I face an issue when trying to run the HB Automatic Aperture Group component. It throws me an error, tells me that the model must at least have one aperture, although I’ve passed the apertures to the model correctly. I tried to see if it’s a BC issue, but the apertures rightly have ‘outdoors’ as the boundary condition.
Have you come across this issue before? Would really appreciate some help!
I built the script starting from many “HB Face” components. Is it the case that if it’s not room-based, then the automatic aperture grouping doesn’t work?
Yes, that is correct. The reason for this is that the whole aperture group concept is based on the light_path property of the sensor grids. This property is found by tracing the path of light from the room to the exterior (this is why the BC must be Outdoors).
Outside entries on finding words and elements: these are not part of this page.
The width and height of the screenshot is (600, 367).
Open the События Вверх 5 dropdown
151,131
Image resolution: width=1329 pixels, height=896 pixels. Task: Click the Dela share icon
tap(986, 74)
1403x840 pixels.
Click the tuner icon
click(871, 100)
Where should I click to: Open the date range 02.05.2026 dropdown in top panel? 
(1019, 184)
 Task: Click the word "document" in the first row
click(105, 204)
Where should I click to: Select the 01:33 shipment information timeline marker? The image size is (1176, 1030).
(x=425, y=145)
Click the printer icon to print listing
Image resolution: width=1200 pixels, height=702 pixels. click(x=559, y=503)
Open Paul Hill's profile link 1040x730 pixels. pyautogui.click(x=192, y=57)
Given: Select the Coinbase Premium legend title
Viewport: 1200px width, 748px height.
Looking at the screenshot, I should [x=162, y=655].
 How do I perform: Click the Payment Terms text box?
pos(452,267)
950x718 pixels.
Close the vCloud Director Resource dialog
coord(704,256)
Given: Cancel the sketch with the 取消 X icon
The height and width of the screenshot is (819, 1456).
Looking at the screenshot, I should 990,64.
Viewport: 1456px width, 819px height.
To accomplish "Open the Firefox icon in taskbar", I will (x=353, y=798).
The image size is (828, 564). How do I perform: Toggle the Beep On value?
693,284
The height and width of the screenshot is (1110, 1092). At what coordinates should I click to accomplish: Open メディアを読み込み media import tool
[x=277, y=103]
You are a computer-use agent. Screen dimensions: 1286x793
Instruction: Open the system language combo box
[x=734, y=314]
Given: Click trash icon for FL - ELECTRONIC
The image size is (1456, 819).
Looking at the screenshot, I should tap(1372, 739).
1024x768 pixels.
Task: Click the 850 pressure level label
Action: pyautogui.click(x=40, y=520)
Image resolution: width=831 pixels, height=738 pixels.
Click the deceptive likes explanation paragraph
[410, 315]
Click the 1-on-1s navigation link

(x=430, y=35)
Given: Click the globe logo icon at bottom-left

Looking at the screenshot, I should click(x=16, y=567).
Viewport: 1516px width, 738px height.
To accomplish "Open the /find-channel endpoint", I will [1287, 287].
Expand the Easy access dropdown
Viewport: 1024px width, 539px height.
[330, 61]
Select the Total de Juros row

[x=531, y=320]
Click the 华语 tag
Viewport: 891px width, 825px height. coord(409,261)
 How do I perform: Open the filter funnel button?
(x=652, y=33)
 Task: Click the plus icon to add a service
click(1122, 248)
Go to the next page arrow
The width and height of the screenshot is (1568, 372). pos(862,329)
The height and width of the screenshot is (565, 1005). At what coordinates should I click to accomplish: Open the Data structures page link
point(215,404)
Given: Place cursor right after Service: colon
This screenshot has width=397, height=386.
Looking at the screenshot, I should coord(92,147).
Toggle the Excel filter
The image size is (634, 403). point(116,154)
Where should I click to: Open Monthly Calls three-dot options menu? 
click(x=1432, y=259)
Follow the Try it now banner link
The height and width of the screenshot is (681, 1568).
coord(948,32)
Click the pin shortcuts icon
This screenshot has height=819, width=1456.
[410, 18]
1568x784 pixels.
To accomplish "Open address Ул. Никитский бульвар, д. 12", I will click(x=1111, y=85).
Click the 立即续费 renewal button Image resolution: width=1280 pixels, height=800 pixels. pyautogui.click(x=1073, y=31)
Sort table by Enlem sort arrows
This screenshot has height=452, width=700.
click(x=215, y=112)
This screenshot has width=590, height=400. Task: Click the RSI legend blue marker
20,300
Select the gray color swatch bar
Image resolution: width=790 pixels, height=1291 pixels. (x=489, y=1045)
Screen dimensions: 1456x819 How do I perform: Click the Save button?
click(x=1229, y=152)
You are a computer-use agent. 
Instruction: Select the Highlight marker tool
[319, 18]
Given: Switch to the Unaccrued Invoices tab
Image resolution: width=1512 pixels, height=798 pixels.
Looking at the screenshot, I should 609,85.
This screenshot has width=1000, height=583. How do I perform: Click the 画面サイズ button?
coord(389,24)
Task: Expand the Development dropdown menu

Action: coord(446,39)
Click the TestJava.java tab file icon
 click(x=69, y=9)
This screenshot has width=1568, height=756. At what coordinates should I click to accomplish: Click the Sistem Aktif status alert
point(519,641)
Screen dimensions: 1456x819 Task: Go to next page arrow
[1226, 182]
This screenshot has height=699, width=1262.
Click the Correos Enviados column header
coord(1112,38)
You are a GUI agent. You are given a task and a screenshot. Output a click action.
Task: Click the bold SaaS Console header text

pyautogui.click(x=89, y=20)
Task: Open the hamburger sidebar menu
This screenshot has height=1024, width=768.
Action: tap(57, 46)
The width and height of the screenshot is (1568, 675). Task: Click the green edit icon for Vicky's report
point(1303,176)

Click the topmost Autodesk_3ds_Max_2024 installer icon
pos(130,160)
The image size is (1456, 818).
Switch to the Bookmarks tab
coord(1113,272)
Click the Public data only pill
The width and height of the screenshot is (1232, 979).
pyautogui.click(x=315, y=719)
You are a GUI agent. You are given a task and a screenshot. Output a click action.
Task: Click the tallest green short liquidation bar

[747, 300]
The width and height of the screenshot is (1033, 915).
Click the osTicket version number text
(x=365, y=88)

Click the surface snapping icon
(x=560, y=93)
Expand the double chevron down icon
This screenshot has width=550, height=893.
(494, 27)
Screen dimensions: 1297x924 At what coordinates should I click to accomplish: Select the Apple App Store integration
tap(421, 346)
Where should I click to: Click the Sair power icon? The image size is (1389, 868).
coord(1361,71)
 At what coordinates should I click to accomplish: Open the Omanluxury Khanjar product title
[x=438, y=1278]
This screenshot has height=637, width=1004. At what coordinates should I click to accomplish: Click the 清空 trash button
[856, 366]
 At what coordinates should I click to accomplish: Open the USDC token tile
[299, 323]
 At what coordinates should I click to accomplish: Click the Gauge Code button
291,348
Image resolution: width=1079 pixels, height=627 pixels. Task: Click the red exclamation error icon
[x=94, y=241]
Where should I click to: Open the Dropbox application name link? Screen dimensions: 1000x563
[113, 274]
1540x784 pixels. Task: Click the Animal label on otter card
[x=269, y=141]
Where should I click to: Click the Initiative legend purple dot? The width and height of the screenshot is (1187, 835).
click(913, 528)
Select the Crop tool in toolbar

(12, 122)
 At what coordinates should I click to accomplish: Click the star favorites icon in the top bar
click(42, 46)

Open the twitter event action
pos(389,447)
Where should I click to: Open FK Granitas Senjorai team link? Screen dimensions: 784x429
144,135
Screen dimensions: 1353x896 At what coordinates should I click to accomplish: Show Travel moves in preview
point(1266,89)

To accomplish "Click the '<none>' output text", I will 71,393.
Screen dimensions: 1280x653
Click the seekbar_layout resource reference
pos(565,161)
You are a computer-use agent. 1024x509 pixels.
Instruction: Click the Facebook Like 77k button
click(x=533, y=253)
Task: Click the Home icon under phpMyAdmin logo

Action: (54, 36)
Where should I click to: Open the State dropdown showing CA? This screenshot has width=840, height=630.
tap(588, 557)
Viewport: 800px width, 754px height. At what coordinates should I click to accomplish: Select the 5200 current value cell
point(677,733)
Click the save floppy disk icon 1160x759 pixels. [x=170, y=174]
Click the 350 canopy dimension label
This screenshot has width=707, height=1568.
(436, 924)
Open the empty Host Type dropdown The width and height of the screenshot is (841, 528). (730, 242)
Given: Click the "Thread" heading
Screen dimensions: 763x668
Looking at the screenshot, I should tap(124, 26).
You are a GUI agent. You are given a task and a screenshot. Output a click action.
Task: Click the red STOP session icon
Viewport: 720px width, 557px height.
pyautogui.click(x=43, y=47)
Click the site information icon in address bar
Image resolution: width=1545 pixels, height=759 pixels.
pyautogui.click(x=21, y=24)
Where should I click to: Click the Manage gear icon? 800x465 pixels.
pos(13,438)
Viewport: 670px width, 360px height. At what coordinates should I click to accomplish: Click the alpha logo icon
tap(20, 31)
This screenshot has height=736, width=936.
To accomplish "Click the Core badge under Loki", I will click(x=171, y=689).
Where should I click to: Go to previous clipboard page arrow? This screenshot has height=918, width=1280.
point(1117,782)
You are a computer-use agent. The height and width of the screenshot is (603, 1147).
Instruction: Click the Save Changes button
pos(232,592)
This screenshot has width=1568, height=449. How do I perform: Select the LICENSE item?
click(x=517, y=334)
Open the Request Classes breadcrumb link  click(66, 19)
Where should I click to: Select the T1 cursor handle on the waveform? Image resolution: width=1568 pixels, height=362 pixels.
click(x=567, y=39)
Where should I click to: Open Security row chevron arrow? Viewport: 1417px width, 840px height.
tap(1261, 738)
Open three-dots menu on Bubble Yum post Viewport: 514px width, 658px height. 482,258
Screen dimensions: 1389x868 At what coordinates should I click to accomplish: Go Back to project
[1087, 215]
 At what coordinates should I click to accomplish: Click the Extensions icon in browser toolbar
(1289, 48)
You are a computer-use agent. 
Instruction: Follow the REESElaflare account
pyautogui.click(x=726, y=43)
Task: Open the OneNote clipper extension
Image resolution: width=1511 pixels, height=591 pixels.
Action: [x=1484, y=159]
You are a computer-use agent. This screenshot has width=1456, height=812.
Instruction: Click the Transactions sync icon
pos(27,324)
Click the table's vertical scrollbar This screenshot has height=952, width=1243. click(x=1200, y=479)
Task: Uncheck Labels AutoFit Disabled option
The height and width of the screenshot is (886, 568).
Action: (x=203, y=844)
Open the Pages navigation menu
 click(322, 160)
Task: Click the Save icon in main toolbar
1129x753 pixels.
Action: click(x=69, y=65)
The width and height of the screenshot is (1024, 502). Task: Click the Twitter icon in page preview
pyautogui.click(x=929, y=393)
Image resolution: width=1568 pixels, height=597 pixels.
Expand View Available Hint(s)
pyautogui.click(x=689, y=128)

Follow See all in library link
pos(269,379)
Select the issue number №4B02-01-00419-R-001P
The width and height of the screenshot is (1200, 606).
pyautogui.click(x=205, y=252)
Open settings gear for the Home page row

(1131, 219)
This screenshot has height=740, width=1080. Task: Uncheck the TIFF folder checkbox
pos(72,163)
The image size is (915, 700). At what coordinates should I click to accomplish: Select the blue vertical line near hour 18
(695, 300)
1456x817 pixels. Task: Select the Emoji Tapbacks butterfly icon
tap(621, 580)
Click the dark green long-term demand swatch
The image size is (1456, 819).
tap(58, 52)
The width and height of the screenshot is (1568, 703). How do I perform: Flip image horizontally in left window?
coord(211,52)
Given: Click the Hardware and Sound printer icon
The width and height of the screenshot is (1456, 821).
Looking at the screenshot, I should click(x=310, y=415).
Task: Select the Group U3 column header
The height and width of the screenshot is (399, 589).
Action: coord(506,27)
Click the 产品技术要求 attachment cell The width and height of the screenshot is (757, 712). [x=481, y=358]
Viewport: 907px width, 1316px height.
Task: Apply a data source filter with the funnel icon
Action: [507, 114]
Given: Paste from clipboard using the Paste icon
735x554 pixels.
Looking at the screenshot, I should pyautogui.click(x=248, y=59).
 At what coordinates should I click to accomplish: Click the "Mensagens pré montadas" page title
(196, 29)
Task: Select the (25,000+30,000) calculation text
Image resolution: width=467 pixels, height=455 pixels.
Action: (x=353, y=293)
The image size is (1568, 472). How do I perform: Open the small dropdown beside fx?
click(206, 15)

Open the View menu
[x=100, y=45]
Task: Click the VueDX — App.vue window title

This operation takes place when writing the model to a Radiance folder, i.e. when you run the recipe, and it is a purely geometrical calculation (this is why it must be room-based).
As you can see in the image below, the light_path property is not set for the sensor grids after they are created. You can set this property manually – which you are not really supposed to do – in which case it will override the automatic tracing of the light path. I have tried to do this for annual-daylight-enhanced, but never leed-daylight-option-one. It should however work the same since both recipes share the same base recipe as a dependency. When doing this you have to create the aperture groups manually as well with the HB Dynamic Aperture Group component.
If you are unable to create rooms, and you want to give the other workflow a go, I can help you set it up in Grasshopper. I will not promise that it will work!
Ohkay, now I get why it is this way, thanks for the explanation @mikkel
I’m afraid the workflow I’m trying to set up can’t start with an HB Room, since I have a lot of face-based façade customisation logic upstream. So I think I could use some help with the other workflow, if you could try to set it up
Also, if you’ve already made a tutorial on how to use the HB Dynamic Aperture Group component, please do point me to it, I’ll try to go a little ahead with it
You simply add all the apertures that you want to group, and then give the group a name (no duplicate group names and no repeating apertures in multiple groups!). You should not touch the states_ input since we don’t need it for LEED Daylight Option I. The output of the component is a list of apertures that you can connect to the model like you would do with regular apertures.
When the groups are set up we can start editing the sensor grids.
@mikkel I’m now working on a script that that starts with a “HB Room” to build the model. The automatic aperture grouping now works here in this case, but for some reason, the recipe (LEED Daylight Option 1) doesn’t give back any valid result. It shows the DA as 0% (floor_area_passing_sda as 0 m2), and the ASE also as 0 (floor_area_passing_ase as the entirety of the floor area).
But if I pass the same input model without the Aperture grouping, the results are sensible and representative (~63% sDA, etc.) and I could verify the same with the Annual Daylight recipe as well.
Am I doing something wrong with the aperture grouping component? Could use some help with solving this
The latter will set the room_identifier of the sensor grid, which is important when there are aperture groups in the model. This way we can link the aperture groups in a room to the sensor grid with that room identifier.